**SOURCE DOCUMENT**
═══

The section on unified sizing criteria outlines recommendations for sizing best management practices. The following sources of information will allow designers to use the above referenced models for estimating hydrologic, hydraulic, or water quality parameters.

Model input guidance

Models range from simple to complex. Modelers should refer to the page discussing available models for an up-to-date listing of models most frequently used in Minnesota. The following discussion provides a brief background on model input data and indicates where to find model input data. Simple models may require some of the following data be input, while complex models may require additional input that is not described in this section. Designers and modelers are encouraged to review the sources of the information presented for more detailed information.

Precipitation

Models are often required to predict the effects of a wide range of precipitation events, ranging from water quality events (equal to a precipitation depth of approximately 1 inch) to an extreme event such as back-to-back 100 year rainfalls. The purpose of this section is to describe the information that modelers will need to predict the rainfall and runoff for these events which, in turn, may be used to size a BMP, predict downstream effects, or some other hydraulic purpose. These events are further defined in the Unified Sizing Criteria section of the Minnesota Stormwater Manual.

Stormwater models are used for the fundamental purpose of evaluating existing stormwater facilities for both hydraulic performance and water quality performance, and sizing alternative facilities to meet level of service objectives. Historically stormwater designs were intended to convey the runoff from a major event, typically the 1 percent storm, casually termed the 100-year event. Design engineers typically make use of precipitation exceedance probabilities to calculate the risks associated with lack of storm sewer capacity, channel erosion, over-bank flooding, and extreme flooding. A storm magnitude with a return period (T) has the probability of being equaled or exceeded in any given year equal to 1/T. For example a “100-year” event at a given location has a 1/100 (or 1 percent) chance of being equaled or exceeded in any given year.

More recently, since the mid-1990’s, stormwater facilities must also be sized to manage the runoff from small storms, generally with precipitation volumes less than a 1-year event, for the purpose of treating the runoff to meet water quality objectives. Stormwater treatment and streambank erosion control require effective management of a long-term sequence of rainfall runoff events rather than performance under a single design storm event.

═══

**RECORDS PROVIDED**

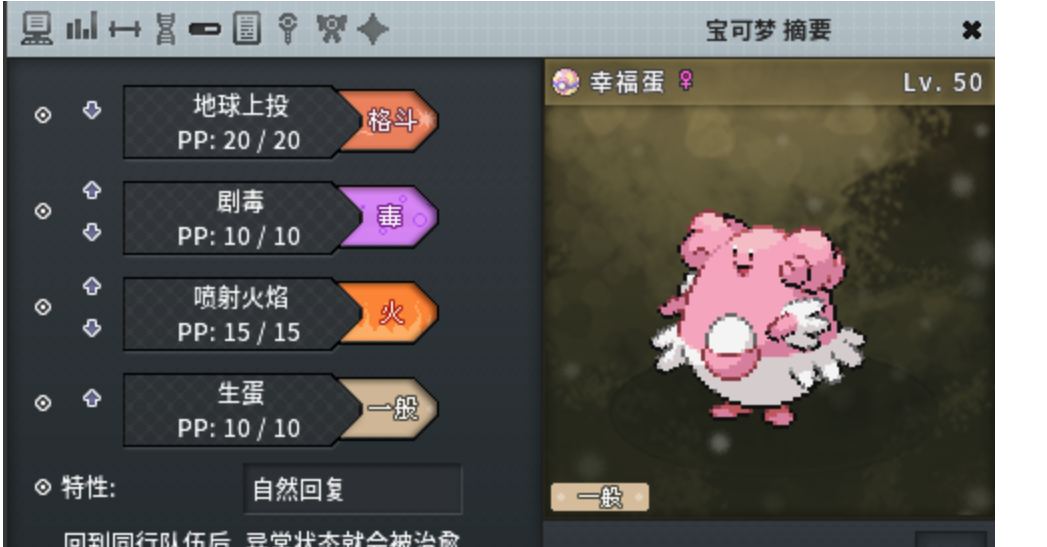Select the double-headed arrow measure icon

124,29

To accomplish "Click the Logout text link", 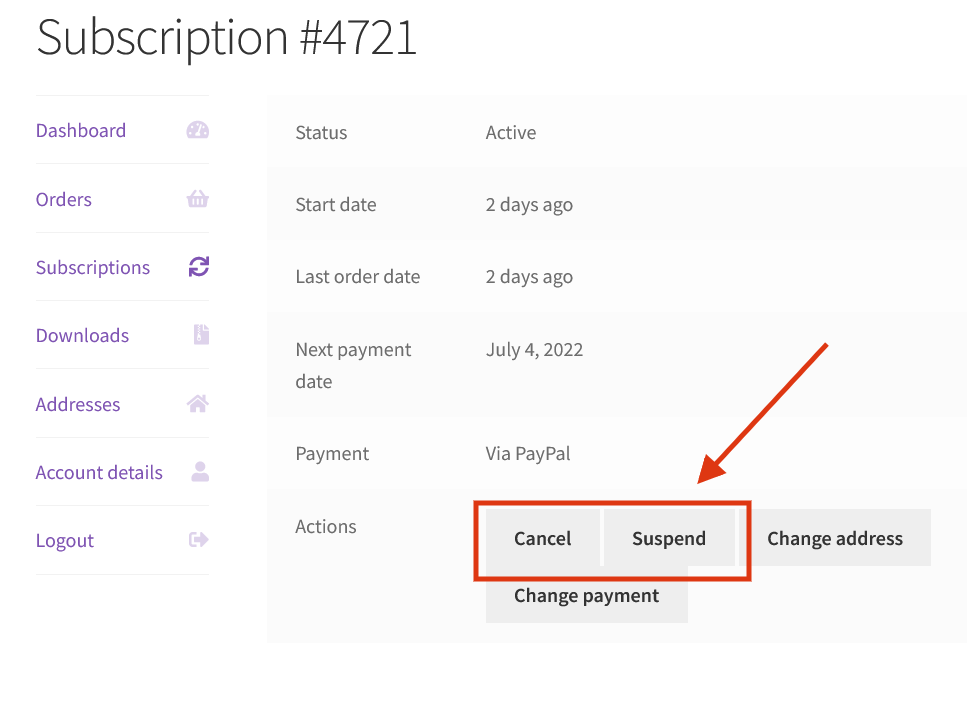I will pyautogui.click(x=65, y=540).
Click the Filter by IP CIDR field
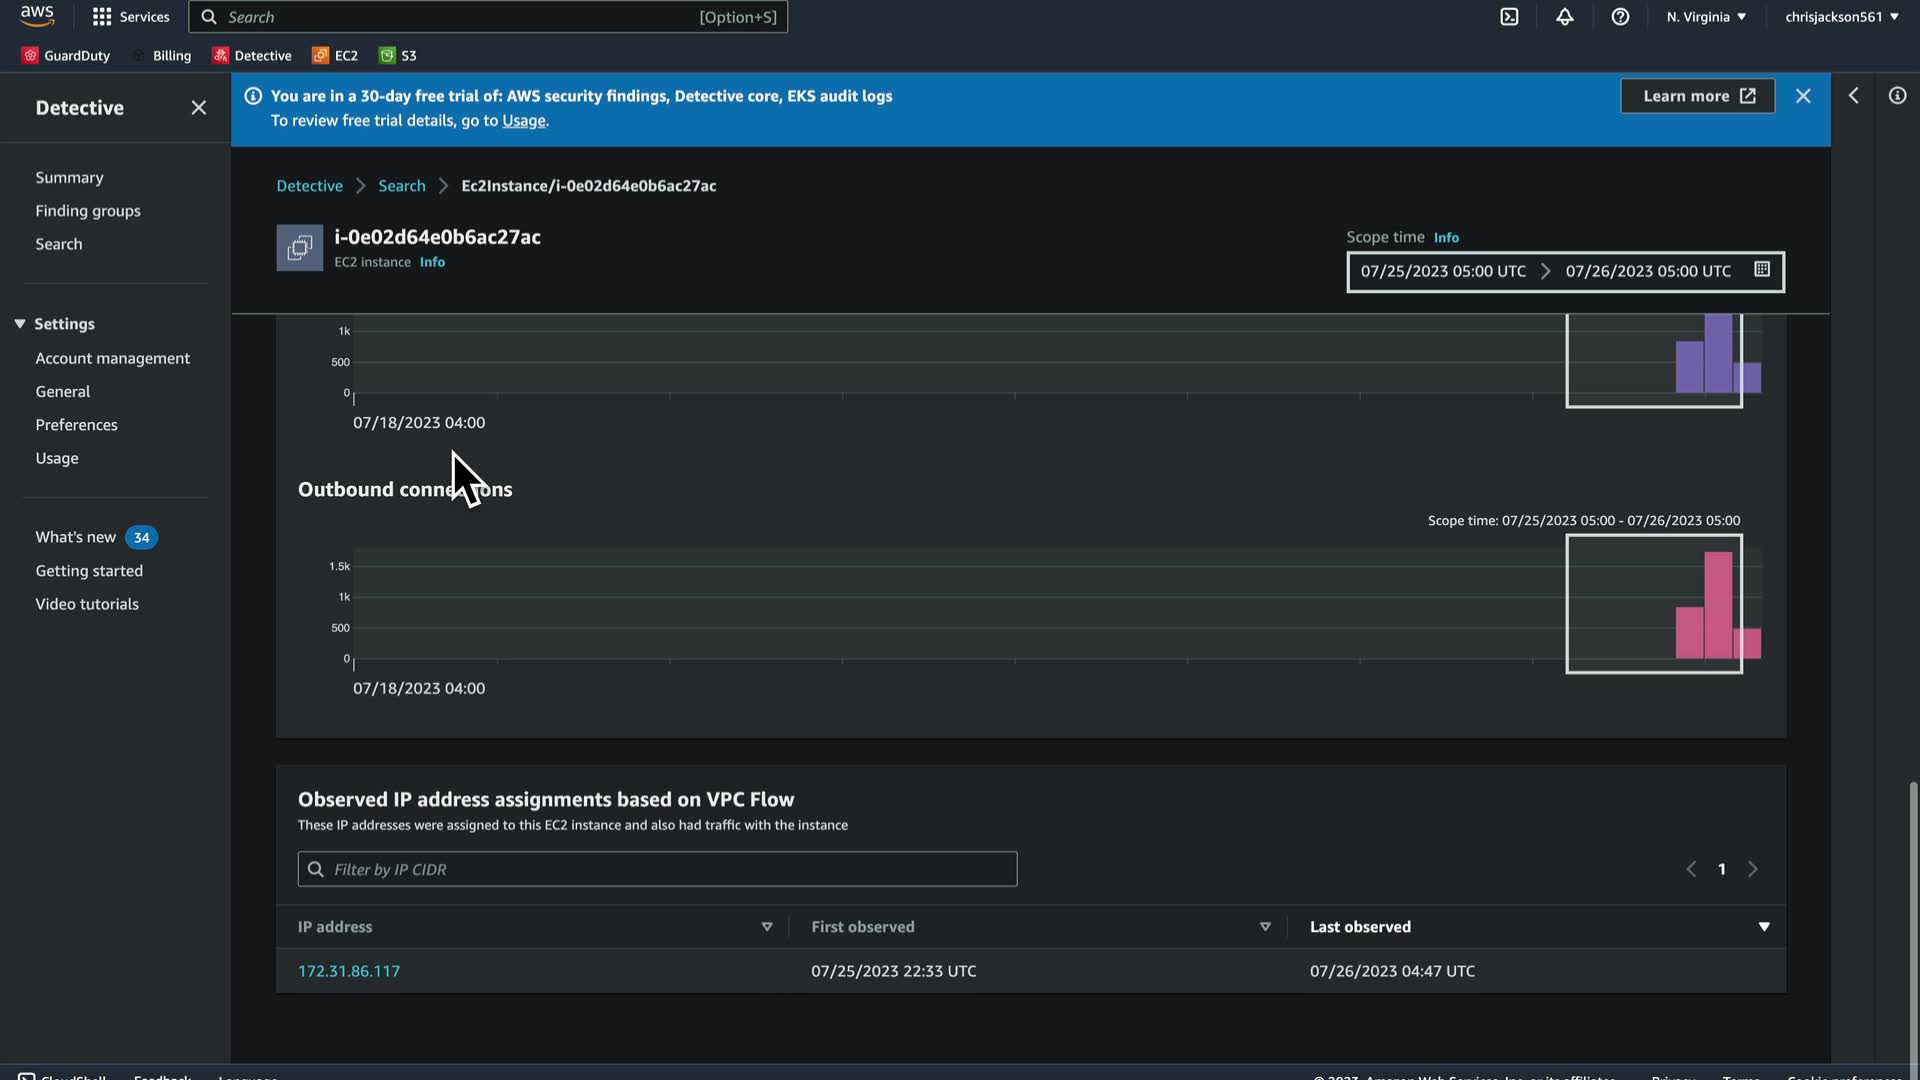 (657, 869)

═══

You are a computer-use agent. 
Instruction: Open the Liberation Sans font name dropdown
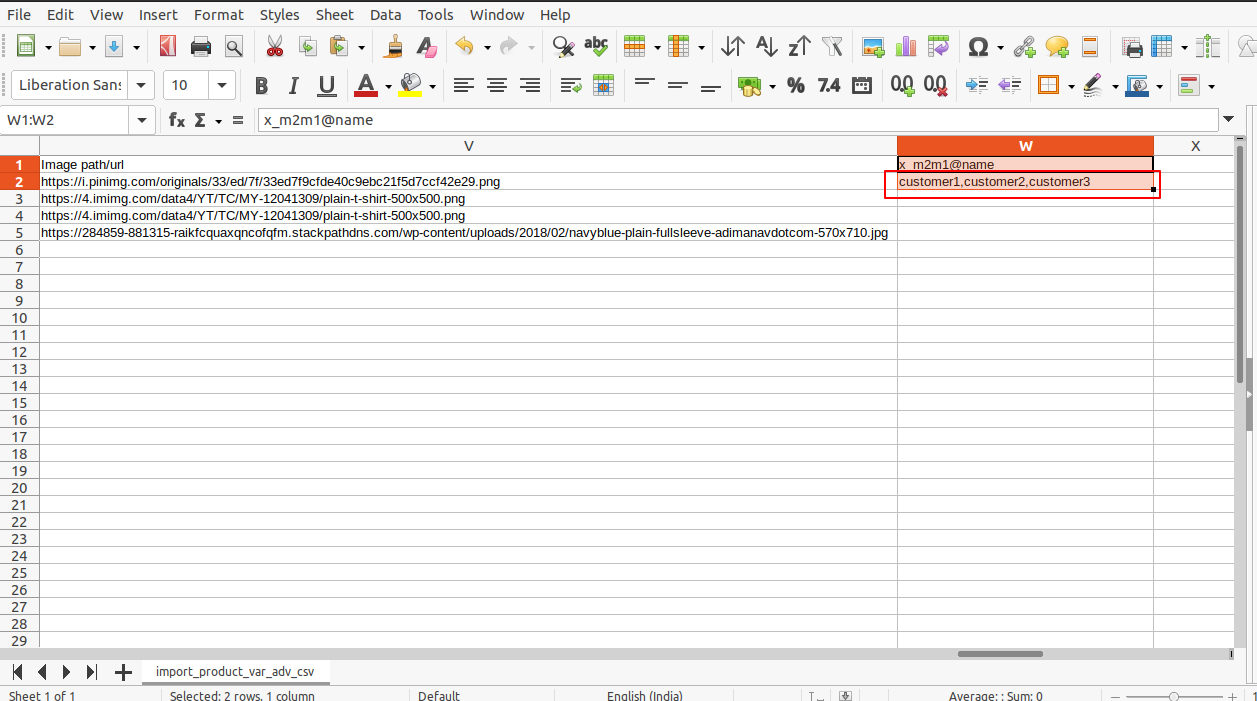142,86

═══

**CHALLENGES**
A – Copy everything in the stormwater text from "Model input guidance" down to "more detailed information.", and replace "model input data" with "modeling inputs".
B – Translate this sentence from the stormwater text into Spanish: "For example a “100-year” event at a given location has a 1/100 (or 1 percent) chance of being equaled or exceeded in any given year."
These records have nothing to do with the stormwater text.

**FULL SOLUTIONS**
A –
Model input guidance

Models range from simple to complex. Modelers should refer to the page discussing available models for an up-to-date listing of models most frequently used in Minnesota. The following discussion provides a brief background on modeling inputs and indicates where to find modeling inputs. Simple models may require some of the following data be input, while complex models may require additional input that is not described in this section. Designers and modelers are encouraged to review the sources of the information presented for more detailed information.

B – Por ejemplo, un evento de “100 años” en un lugar determinado tiene una probabilidad de 1/100 (o del 1 por ciento) de ser igualado o superado en cualquier año dado.